American architectural and engineering firm

SOM, an initialism of its original name Skidmore, Owings & Merrill LLP, is an American architectural, urban planning, and engineering firm with headquarters in Chicago. It was founded in 1936 by Louis Skidmore and Nathaniel Owings. In 1939, they were joined by engineer John O. Merrill. The firm opened its second office, in New York City, in 1937. It subsequently expanded, with offices in San Francisco, Los Angeles, Washington, D.C., London, Melbourne, Hong Kong, Shanghai, Seattle, and Dubai.

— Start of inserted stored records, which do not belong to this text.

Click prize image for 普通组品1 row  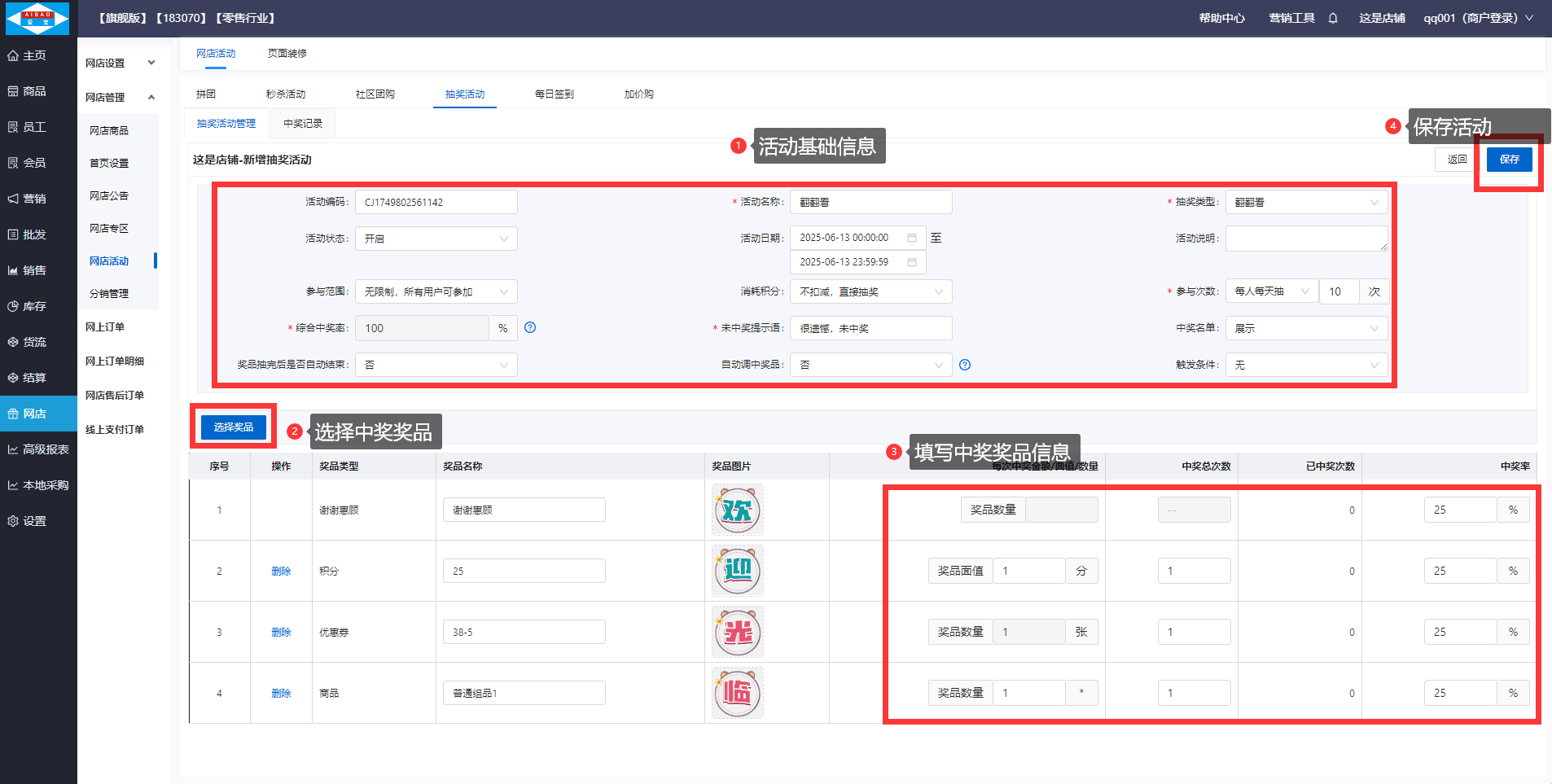point(737,693)
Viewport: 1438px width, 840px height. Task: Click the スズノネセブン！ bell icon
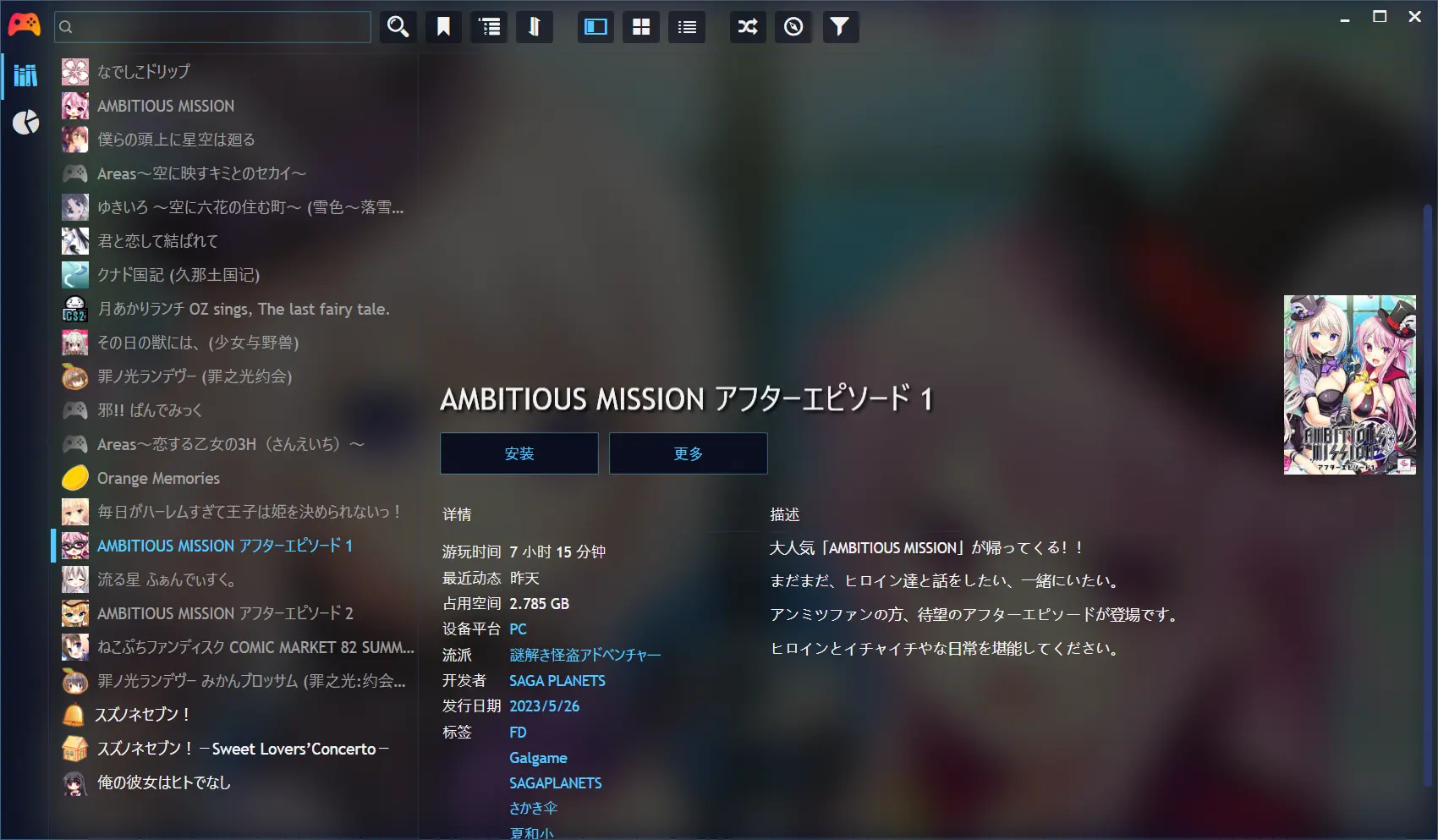click(74, 715)
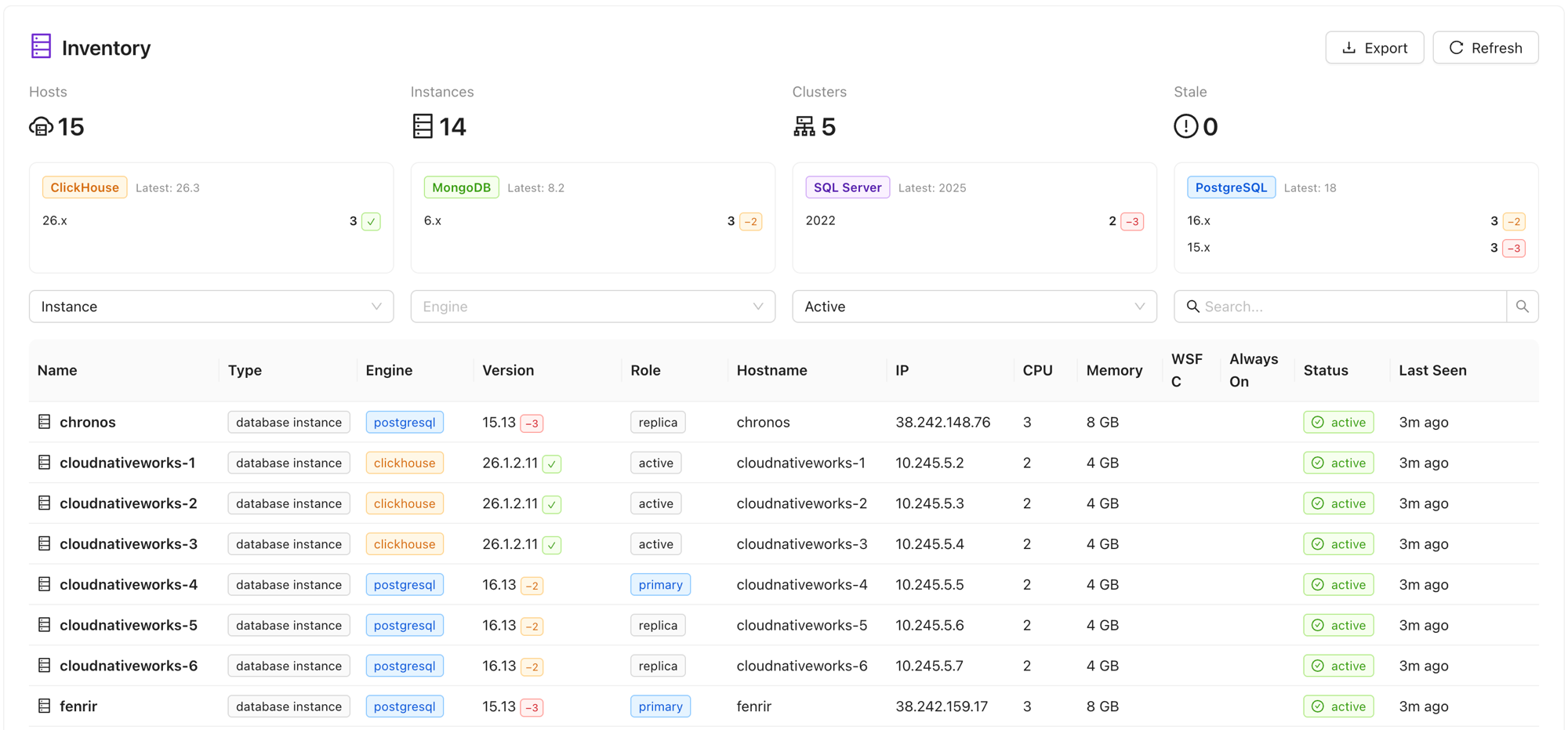1568x730 pixels.
Task: Sort by the Version column header
Action: [x=508, y=370]
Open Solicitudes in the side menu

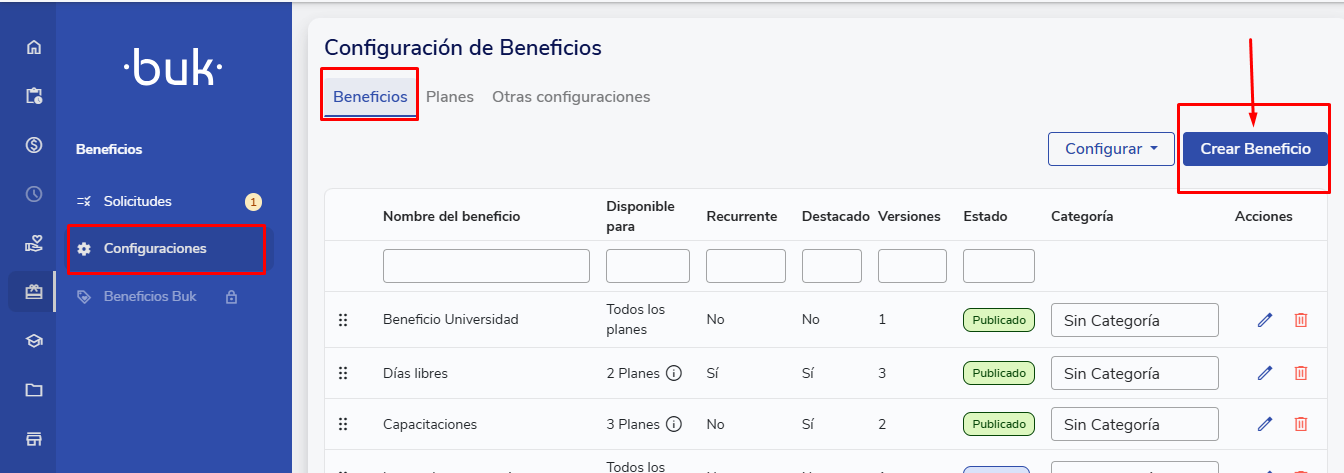click(x=138, y=201)
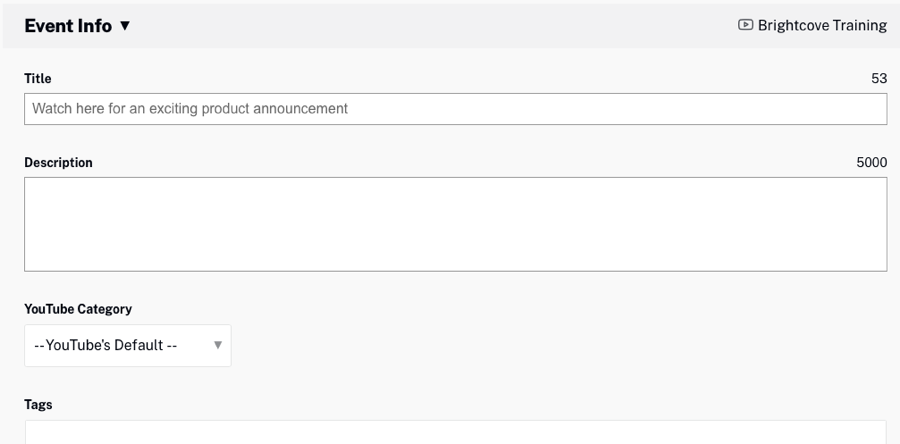Click the YouTube icon beside Brightcove Training
Screen dimensions: 900x444
745,25
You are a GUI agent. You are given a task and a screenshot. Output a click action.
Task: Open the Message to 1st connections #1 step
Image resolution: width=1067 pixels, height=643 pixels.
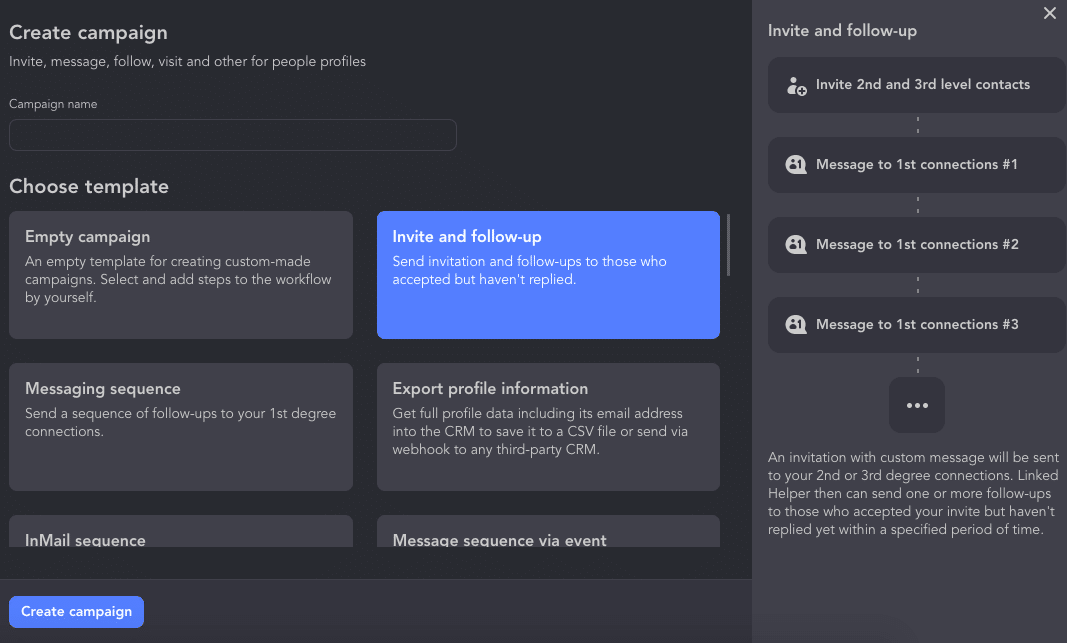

Notable for its role in the development of modernist architecture in the United States and for its work in skyscraper design and construction, SOM has designed numerous prominent architectural and urban projects, including several of the world's tallest buildings. Among these are the John Hancock Center (1969, second tallest in the world when built); the Willis Tower (1973, tallest in the world for almost twenty-five years); the One World Trade Center (2014, currently the seventh tallest in the world); and the Burj Khalifa (2010, currently the world's tallest building). The firm's notable current work includes the new headquarters for the Walt Disney Company, the global headquarters for Citigroup, Moynihan Train Hall and the expanded Penn Station complex, and the restoration and renovation of the Waldorf Astoria in New York City; airport projects at O'Hare International Airport, Kansas City International Airport, and Kempegowda International Airport; urban master plans for the Charenton-Bercy district in Paris, New Covent Garden in London, Treasure Island in San Francisco, the East Riverfront in Detroit; P.S. 62, the first net-zero-energy school in New York City; and the design of the Moon Village, a concept for the first permanent lunar settlement, developed with the European Space Agency and Massachusetts Institute of Technology.

SOM works across a range of scales and project types, providing services in architecture, building services/MEP engineering, digital design, graphics, interior design, structural engineering, civil engineering, sustainable design and urban design & planning.

==History==
===20th century===
The firm's first influential project was Lever House, completed in 1952 to become the first International Style office building in New York City. Constructed of glass and steel at a time when Park Avenue was lined with masonry buildings, Lever House introduced a modernist aesthetic.

In 1962, architectural historian Reyner Banham wrote: "It gave architectural expression to an age just as the age was being born.... Lever House was an uncontrollable success, imitated and sometimes understood all over the Americanized world, and one of the sights of New York".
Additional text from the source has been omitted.